New data analysis could explicitly elucidate potential attachment to Israel and caring about Israel among the children of inmarried and intermarried families. The Pew study informs us that today, 43 percent of American Jews have visited Israel, and almost one quarter have visited more than once. Younger Jews as a group are equally or more likely to have visited Israel as their elders, nearly half of them on Birthright Israel trips. More than half of college graduates have traveled to Israel, compared to about a third of those with less education.
Despite these rather encouraging statistics, when discussing attachments to Israel among younger American Jews, the study’s authors write: “attachment to Israel is considerably more prevalent among American Jews aged 50 and older than among Jews under age 50.” But this does not distinguish between those who are the children of inmarriage or intermarriage and does not explore the fact that adult children of intermarriage — who have demonstrably lower rates of attachment to Israel — are much more prevalent among younger cohorts.
The full richness of the Pew survey is best appreciated by reading beyond the headlines and the highlights.

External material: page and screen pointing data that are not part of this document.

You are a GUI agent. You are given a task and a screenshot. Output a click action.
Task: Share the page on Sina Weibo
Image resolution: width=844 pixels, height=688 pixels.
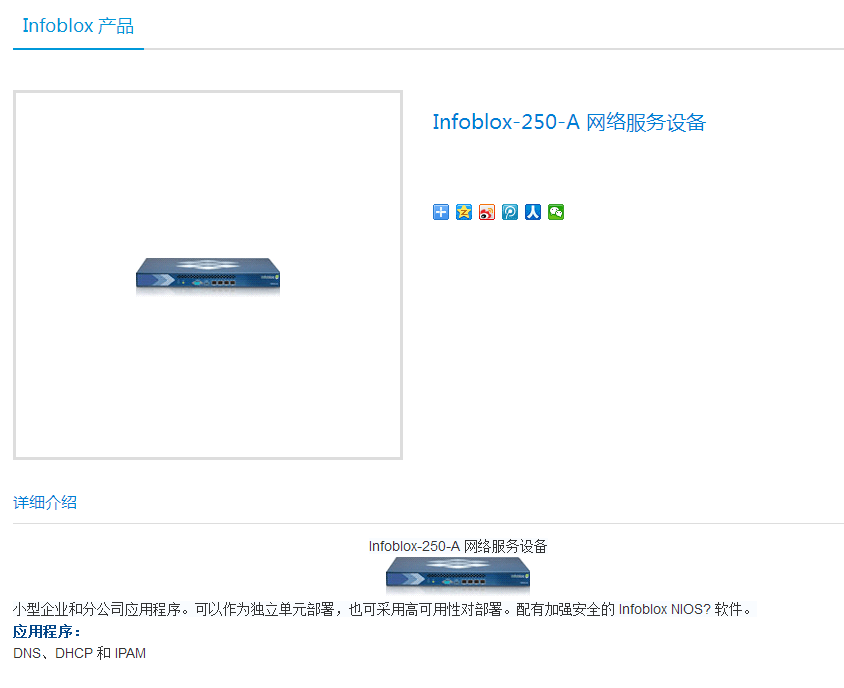point(487,212)
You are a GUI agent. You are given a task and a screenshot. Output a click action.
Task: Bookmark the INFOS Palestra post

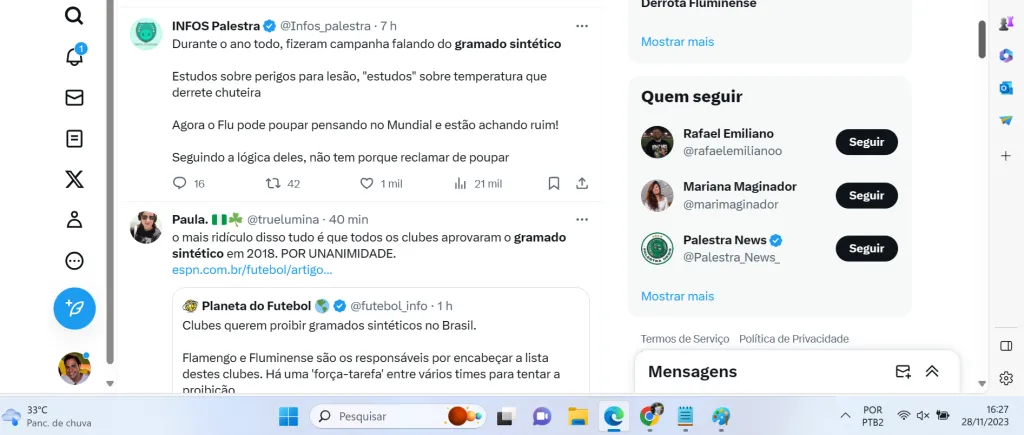tap(554, 184)
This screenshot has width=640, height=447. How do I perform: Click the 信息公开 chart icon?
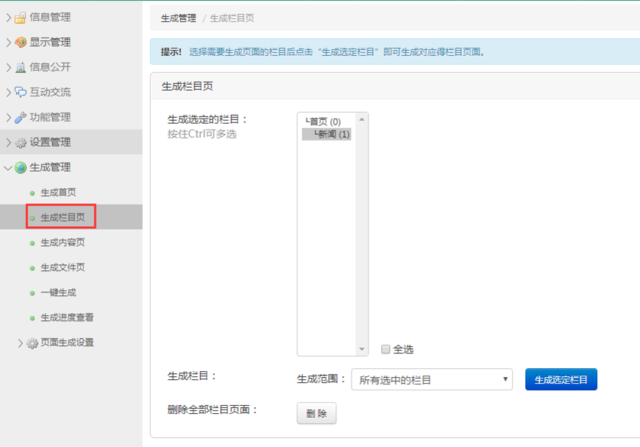click(20, 67)
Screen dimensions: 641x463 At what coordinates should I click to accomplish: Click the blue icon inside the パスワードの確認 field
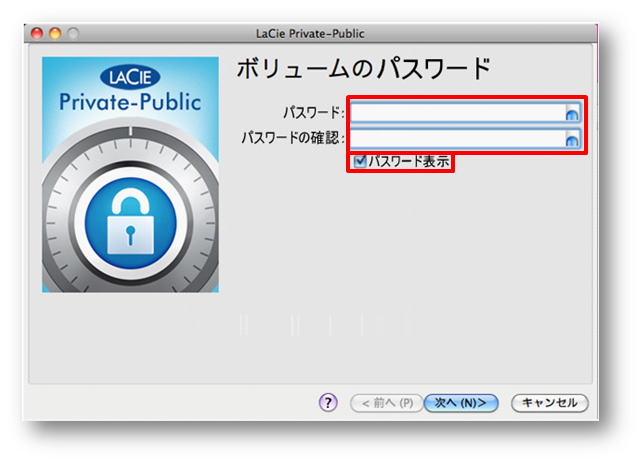(572, 141)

Fascinating data on the backgrounds of the religion/ no religion Jews are relegated to later pages and more complex tables in the report, and have received little reportorial attention. The gender of the Jewish parent matters: 80 percent of Jews by religion were raised by two Jewish parents, 10 percent by a Jewish mother only, and 6 percent by a Jewish father only. Conversely, only 40 percent of Jews of no religion were raised by two Jewish parents, 24 percent by a Jewish mother only, and 33 percent by a Jewish father only. Low rates of conversion are revealed: Among persons who consider themselves Jewish today, both by religion and with no religion, only 3 percent report themselves not raised by Jews; 2 percent converted into Judaism and 1 percent did not formally convert.
Making this analysis more explicit is important because an undifferentiated understanding of younger American Jews not by religion can distort the picture of — and the prognosis for — American Jewish life. The resulting impression of younger American Jews may be unnecessarily bleak, leading to communal paralysis. America’s youngest Jewish adults may be more Jewishly connected than they first appear. American Jewish life is in many ways bi-modal — and diverse populations require very different policies and strategies. Jewish communal leaders and educators need to better understand the genesis of Jews by religion and Jews not by religion in order to respond and plan appropriately.
Sylvia Barack Fishman is a professor of contemporary Jewish life and chair of the Near Eastern and Judaic Studies Department at Brandeis University.